Form 10-K for the year ended December 31, 2018
Item 7. Management’s Discussion and Analysis of Financial Condition and Results of Operations
NOI and EBITDA, page 80
1. We note your calculation of EBITDA contains adjustments for items other than interest, taxes, depreciation and amortization. Please revise in future filings to ensure that measures calculated differently from EBITDA are not characterized as EBITDA. See Question 103.01 of the updated Compliance and Disclosure Interpretations issued on May 17, 2016. This comment also applies to your characterization of EBITDA within your earnings release.
The Company acknowledges the Staff’s comment and advises the Staff that it will revise its future periodic filings, earnings releases and supplemental information to ensure that measures calculated differently from EBITDA are not characterized as EBITDA in accordance with Question 103.01 of the May 17, 2016 Compliance and Disclosure Interpretations.
Specifically, the Company will revise its disclosures to replace the references to EBITDA for its hospitality segment with “NOI (before FF&E)” to clarify that the Company is presenting net operating income (“NOI”) before reserves for furniture, fixtures and equipment (“FF&E”) for its hospitality segment.




Notes to Consolidated Financial Statements
2. Summary of Significant Accounting Policies
Business Combinations, page F-15
2. We note your disclosure that no gain or loss is recognized for asset acquisitions unless the fair value of non-cash assets given as consideration differs from the carrying amount of the assets acquired. Please clarify this disclosure for us; in this regard, please address how you determined the carrying amount of the assets acquired in these transactions.

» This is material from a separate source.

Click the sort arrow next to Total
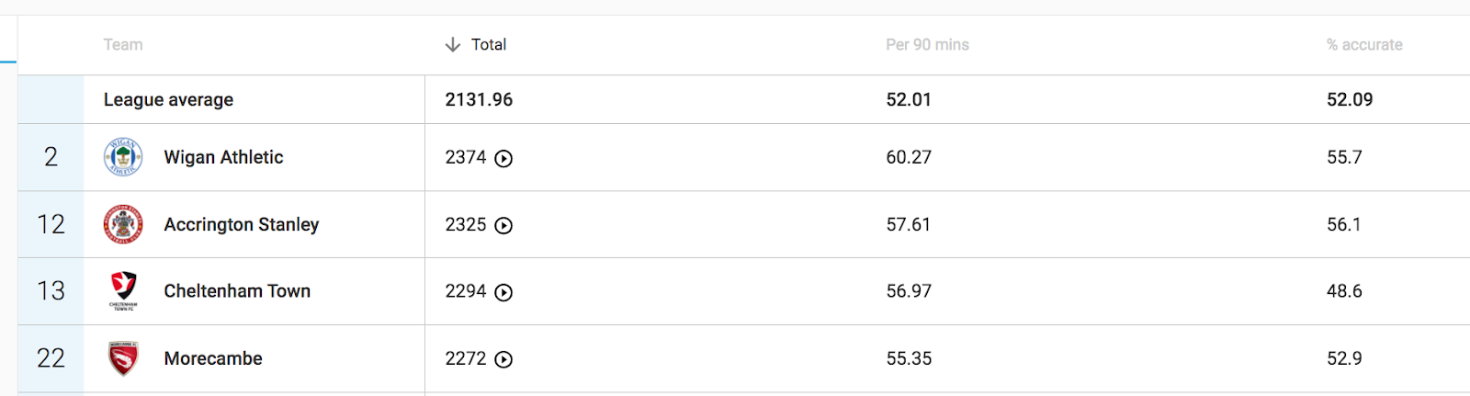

The Company acknowledges the Staff’s comment and advises the Staff that the disclosure on page F-15 “…no gain or loss is recognized for asset acquisitions unless the fair value of non-cash assets given as consideration differs from the carrying amount of the assets acquired (emphasis added) was to address situations in which the Company may foreclose on a real estate property in full or partial settlement of a purchased credit-impaired loan receivable (“PCI loan”). A PCI loan that is foreclosed is removed from its loan pool at an allocated carrying amount in accordance with ASC 310-30-40-2 and ASC 310-30-35-15, while the foreclosed property acquired is initially recognized at fair value in accordance with ASC 310-40-40-2. This may result in a difference between the carrying amount of the PCI loan and fair value of the foreclosed property acquired, and such difference is recognized through earnings. This is consistent with the Company’s disclosure of its accounting policy for PCI loans on page F-19 and foreclosed properties on page F-17.

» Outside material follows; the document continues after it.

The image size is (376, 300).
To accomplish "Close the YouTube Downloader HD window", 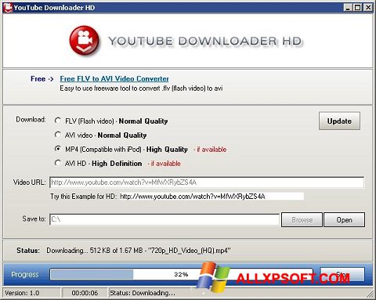I will point(368,8).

The Company advises the Staff that in future periodic filings, the Company will clarify its disclosure by removing the above referenced emphasized disclosure from its accounting policy for asset acquisitions.
* * * * *
If you have any questions concerning this letter or if you would like any additional information, please do not hesitate to call me at (310) 552-7231.
Sincerely,
 
/s/ Mark M. Hedstrom
Mark M. Hedstrom
Chief Financial Officer

cc:
Ronald M. Sanders, Colony Capital, Inc.